Ms. Merrigan was involved years ago in drafting defined rules for what constitutes “organic” certification and is widely regarded by the environmental, nutrition, and food safety community. She is not a “production agriculture person.”  She holds a Doctorate Degree from MIT in environmental planning and reportedly has a deep interest in environmental issues, nutrition and organic agricultural production.

We expect her confirmation hearings will be contentious now that the Obama Administration proposes to shift money from the “safety net” direct payment program to nutrition programs and because Agriculture Secretary Tom Vilsack has been quite vocal recently in speaking out about phasing out income support programs for program crops in favor of so-called green payments for carbon and green house gas reduction efforts.

There have been no other appointments at USDA for key positions including the Undersecretary positions and the Administrator of the Farm Service Agency.  There is growing concern that no one with “production agriculture” experience is being considered for a top USDA position.

The California Drought

In a press release this week, Interior Secretary Ken Salazar and Agriculture Secretary Tom Vilsack announced the creation of a Federal Drought Action Team that will work cooperatively to respond to communities facing significant drought.
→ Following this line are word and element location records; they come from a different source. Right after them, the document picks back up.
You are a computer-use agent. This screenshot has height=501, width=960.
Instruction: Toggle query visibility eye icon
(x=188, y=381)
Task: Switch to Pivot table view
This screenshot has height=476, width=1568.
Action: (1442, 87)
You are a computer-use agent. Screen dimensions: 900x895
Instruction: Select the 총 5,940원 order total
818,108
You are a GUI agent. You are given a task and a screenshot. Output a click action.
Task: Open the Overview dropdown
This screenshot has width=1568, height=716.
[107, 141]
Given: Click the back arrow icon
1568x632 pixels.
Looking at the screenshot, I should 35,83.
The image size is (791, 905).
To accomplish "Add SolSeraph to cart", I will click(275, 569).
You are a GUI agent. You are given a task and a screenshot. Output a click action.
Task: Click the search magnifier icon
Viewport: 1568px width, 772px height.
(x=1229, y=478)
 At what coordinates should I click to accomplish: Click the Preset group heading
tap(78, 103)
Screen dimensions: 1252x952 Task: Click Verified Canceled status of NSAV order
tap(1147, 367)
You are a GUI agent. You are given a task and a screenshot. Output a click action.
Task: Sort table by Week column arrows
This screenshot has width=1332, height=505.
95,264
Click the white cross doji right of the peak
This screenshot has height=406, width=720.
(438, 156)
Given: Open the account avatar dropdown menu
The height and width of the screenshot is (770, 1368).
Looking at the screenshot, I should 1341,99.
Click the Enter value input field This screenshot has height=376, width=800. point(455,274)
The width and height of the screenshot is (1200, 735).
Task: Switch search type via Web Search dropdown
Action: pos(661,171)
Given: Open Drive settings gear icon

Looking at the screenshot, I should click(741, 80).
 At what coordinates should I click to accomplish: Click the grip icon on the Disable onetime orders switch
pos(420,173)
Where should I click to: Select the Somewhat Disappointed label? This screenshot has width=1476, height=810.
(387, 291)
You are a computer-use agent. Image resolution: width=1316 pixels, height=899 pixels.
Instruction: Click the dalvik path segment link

The release said that the Team will work with Governor Schwarzenegger’s state drought response team to minimize the social, economic, and environmental impacts of the current California drought. 

Both USDA and Interior offer a range of assistance programs that help farmers, ranchers and rural communities impacted by drought. In addition, Secretary Salazar has directed the Bureau of Reclamation to work closely with State authorities to facility water transfers for the Drought Water Bank. Specifically, Secretary Salazar has directed the Bureau of Reclamation to provide operational flexibility to convey and store water to facilitate additional transfers and exchanges that can move water to critical-need areas, and to expedite any related environmental review and compliance actions.

USDA has several assistance programs that can help farmers, ranchers and rural communities impacted by drought. Most of these programs are administered by the Farm Service Agency.

Good News

The House of Representatives this week approved the $400 billion Omnibus Appropriations Bill for FY 2009. That bill includes removal of the Bush Administration’s provisions that tightened restrictions on trade with Cuba. The Senate is expected to vote on the bill next week.

This is critically important to the U.S. rice industry as it would allow the South to sell long grain rice to Cuba, bolstering the market for Southern long grain at a time when long grain values have declined substantially.

Even though California does not sell rice into Cuba, this will be a positive development as it will focus the South on continuing to raise long grain rice for an emerging market and not shift plantings there to medium grain that will compete with our Calrose.